An Adaptive Empirical Bayesian Method for Sparse Deep Learning
This work addresses the need for efficient and robust deep learning models, particularly in compression and adversarial defense, though it appears incremental as it builds on existing Bayesian and sparse methods.
The authors tackled the problem of sparse deep learning by proposing an adaptive empirical Bayesian method with self-adaptive spike-and-slab priors, achieving state-of-the-art performance on MNIST, Fashion MNIST, and CIFAR10 datasets, and improving resistance to adversarial attacks.
We propose a novel adaptive empirical Bayesian method for sparse deep learning, where the sparsity is ensured via a class of self-adaptive spike-and-slab priors. The proposed method works by alternatively sampling from an adaptive hierarchical posterior distribution using stochastic gradient Markov Chain Monte Carlo (MCMC) and smoothly optimizing the hyperparameters using stochastic approximation (SA).
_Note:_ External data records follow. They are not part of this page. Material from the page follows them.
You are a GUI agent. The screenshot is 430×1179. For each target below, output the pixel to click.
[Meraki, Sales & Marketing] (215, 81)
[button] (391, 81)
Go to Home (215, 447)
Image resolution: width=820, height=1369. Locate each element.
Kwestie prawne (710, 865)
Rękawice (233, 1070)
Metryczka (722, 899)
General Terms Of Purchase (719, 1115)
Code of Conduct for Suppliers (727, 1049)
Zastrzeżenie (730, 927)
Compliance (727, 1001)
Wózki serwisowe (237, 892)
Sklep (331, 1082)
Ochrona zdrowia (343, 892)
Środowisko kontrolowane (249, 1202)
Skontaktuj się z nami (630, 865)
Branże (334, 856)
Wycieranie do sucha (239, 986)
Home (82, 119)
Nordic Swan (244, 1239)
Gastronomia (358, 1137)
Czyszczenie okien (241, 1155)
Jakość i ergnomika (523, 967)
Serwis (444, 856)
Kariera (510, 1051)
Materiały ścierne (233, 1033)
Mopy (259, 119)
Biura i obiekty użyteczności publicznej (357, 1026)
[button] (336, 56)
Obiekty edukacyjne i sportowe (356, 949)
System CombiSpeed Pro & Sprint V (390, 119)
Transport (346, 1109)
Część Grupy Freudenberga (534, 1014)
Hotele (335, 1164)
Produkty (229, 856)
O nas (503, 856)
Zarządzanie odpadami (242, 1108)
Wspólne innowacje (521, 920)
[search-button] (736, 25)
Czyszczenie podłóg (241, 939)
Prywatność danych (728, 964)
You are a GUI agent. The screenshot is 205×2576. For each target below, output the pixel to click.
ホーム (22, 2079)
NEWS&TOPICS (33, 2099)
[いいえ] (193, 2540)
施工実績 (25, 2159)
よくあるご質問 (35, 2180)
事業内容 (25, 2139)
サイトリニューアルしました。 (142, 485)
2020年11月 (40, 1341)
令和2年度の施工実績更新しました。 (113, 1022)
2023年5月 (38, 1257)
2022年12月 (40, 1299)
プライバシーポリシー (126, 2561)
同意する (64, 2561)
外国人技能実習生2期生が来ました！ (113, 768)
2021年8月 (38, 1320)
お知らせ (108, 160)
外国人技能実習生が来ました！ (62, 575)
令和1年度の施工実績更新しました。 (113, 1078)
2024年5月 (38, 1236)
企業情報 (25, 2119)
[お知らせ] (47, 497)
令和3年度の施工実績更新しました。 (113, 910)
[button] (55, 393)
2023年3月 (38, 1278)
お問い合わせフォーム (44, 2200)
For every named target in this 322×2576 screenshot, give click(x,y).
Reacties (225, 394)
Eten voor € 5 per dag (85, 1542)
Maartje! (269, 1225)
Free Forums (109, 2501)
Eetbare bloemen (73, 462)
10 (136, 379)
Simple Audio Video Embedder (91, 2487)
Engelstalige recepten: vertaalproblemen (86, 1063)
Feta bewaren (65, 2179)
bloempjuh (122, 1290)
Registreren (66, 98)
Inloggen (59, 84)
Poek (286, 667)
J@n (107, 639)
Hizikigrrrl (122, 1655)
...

We further prove the convergence of the proposed method to the asymptotically correct distribution under mild conditions. Empirical applications of the proposed method lead to the state-of-the-art performance on MNIST and Fashion MNIST with shallow convolutional neural networks and the state-of-the-art compression performance on CIFAR10 with Residual Networks. The proposed method also improves resistance to adversarial attacks.